Exploiting concurrency with IteratorSpliterator of unknown size

Paul Sandoz paul.sandoz at oracle.com
Wed Mar 26 09:52:15 UTC 2014


On Mar 25, 2014, at 9:46 PM, Marko Topolnik <marko.topolnik at gmail.com> wrote:

>>> once the processing of a batch has
>>> commenced, after say 10-20 ms a sort of self-inspection could be
>>> performed by considering the count of elements processed so far. If
>>> there is still a lot more to do, further tasks could be split off and
>>> enqueued so that other threads may steal them. The size of the splits
>>> could be informed by the number of elements that were processed.
>> 
>> We don't need this kind of thing for an ArrayList, and we might not need
>> it when the size or size estimate of the sequential source is known, if N
>> is "small" we could bias towards high-Q. We are dealing with a worst-case
>> scenario of a sequentially ordered source of unknown size.
> 
> The trouble is, that worst case isn't at all exotic

Agreed, i was implying that any work done to improve this case should not affect other cases.

There are many cases within j.u.c classes where we use similar techniques, but for these cases we do have a good estimate for the root size so we could potentially tweak the arithmetic progression properties.


> and pertains to almost 
> any instance of the Big Data problem class, where it is not practical to load 
> the complete input into working memory. In those cases estimating the size, 
> even when possible, simply isn't relevant to efficient parallelization 
> because the complete setup revolves around processing an ongoing stream of 
> data. Compared to the Fork/Join model, which can minimize the cost of 
> merging the results from subtasks, sequential stream processing may entail 
> more overhead in that area, but that is an unavoidable consequence of the 
> basic premise.
> 
>> It's easy to implement a spliterator whose trySplit returns null, and an
>> instance of that spliterator could be wrapped in another that extracts the
>> parallelism. It is also easy to extend from Spliterator.AbstractSpliterator
> 
> I have put in some legwork trying to follow your lead here and this is what I 
> found out: AbstractSpliterator is indeed effective as a template to implement 
> arbitary advancing logic, but it is ineffective as an aid to implement 
> arbitrary spliting logic.

Yes, you have to override the trySplit or wrap.

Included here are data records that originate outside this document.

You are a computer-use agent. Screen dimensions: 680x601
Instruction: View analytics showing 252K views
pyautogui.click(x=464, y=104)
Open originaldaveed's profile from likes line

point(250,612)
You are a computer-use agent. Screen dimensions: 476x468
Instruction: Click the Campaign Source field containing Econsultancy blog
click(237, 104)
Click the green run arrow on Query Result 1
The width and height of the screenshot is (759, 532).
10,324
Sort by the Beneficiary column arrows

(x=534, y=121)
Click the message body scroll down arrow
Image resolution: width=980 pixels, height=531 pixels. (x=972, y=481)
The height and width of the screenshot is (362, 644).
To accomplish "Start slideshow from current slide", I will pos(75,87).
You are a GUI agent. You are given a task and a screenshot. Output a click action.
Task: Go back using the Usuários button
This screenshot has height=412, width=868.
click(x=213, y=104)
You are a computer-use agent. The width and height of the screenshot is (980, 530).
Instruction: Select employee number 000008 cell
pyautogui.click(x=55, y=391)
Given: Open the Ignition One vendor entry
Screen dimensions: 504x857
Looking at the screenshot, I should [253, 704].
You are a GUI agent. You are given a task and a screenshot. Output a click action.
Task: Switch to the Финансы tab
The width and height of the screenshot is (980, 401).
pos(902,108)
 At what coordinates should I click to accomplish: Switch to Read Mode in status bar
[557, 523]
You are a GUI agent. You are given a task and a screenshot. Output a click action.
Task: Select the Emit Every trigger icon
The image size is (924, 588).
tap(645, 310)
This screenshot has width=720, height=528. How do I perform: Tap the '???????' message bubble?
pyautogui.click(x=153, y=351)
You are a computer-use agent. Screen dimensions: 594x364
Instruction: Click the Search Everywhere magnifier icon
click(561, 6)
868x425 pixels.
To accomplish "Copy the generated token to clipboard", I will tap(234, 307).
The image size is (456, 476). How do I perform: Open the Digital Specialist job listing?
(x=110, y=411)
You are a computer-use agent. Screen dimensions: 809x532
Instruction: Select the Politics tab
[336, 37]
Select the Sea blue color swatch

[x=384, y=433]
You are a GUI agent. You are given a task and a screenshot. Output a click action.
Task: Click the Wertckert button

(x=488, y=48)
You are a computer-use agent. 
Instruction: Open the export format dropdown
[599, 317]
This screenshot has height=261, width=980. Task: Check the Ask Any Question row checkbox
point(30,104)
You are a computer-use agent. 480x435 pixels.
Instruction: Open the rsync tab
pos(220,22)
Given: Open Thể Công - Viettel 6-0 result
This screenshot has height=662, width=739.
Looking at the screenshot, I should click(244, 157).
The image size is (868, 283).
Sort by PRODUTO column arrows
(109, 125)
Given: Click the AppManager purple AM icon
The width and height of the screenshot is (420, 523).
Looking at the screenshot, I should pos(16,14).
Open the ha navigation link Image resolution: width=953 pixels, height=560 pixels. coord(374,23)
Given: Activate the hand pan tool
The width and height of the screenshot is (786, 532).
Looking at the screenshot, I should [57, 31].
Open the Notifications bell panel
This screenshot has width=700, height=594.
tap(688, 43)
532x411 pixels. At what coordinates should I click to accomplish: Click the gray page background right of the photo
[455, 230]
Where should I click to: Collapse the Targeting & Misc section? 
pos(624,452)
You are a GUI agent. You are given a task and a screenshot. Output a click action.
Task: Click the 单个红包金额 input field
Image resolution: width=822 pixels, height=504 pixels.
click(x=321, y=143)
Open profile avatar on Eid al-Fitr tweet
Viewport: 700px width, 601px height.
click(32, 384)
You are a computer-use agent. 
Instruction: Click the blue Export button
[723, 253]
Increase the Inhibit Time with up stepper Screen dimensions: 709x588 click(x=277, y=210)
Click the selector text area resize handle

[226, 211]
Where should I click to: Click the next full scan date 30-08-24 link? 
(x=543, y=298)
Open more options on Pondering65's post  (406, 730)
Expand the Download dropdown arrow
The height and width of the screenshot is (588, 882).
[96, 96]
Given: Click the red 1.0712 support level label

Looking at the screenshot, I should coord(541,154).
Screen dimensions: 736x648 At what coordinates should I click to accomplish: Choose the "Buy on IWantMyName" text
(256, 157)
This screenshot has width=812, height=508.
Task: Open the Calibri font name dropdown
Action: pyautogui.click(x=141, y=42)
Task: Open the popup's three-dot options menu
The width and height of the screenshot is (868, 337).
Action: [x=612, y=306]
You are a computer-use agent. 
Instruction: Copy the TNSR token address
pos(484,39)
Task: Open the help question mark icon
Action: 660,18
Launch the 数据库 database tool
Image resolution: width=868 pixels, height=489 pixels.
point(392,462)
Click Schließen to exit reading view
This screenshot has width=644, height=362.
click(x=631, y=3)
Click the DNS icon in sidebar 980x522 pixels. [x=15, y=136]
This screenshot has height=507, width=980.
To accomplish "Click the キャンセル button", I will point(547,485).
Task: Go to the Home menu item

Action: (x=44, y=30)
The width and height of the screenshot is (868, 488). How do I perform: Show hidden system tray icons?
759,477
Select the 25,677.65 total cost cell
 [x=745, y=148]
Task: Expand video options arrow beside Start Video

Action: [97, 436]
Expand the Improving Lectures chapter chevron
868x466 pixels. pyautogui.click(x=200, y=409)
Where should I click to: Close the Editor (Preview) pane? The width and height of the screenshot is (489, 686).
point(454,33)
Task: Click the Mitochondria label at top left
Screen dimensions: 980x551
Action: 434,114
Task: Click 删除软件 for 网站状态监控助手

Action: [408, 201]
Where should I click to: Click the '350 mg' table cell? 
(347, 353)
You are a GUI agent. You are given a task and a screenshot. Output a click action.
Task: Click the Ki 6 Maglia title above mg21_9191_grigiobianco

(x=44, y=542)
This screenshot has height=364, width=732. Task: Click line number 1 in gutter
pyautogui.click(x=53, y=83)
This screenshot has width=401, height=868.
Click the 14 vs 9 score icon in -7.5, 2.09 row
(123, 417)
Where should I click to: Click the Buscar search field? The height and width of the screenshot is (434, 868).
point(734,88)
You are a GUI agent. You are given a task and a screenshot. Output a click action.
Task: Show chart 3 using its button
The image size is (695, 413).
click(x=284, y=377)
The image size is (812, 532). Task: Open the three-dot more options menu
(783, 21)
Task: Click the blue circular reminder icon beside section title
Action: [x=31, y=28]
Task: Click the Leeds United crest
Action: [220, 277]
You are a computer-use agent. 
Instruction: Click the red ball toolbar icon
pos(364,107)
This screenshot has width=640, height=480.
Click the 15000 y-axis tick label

> On the other hand, I would expect a class such as 
> BufferedReader to already provide its Spliterator which takes care of 
> advancing, so for the work I have to do on my side, I get no help from the 
> current framework.
> 

We did not want to expose out spliterator directly in such a manner everywhere we expose out stream views, but i see below you have found the "escape hatch"!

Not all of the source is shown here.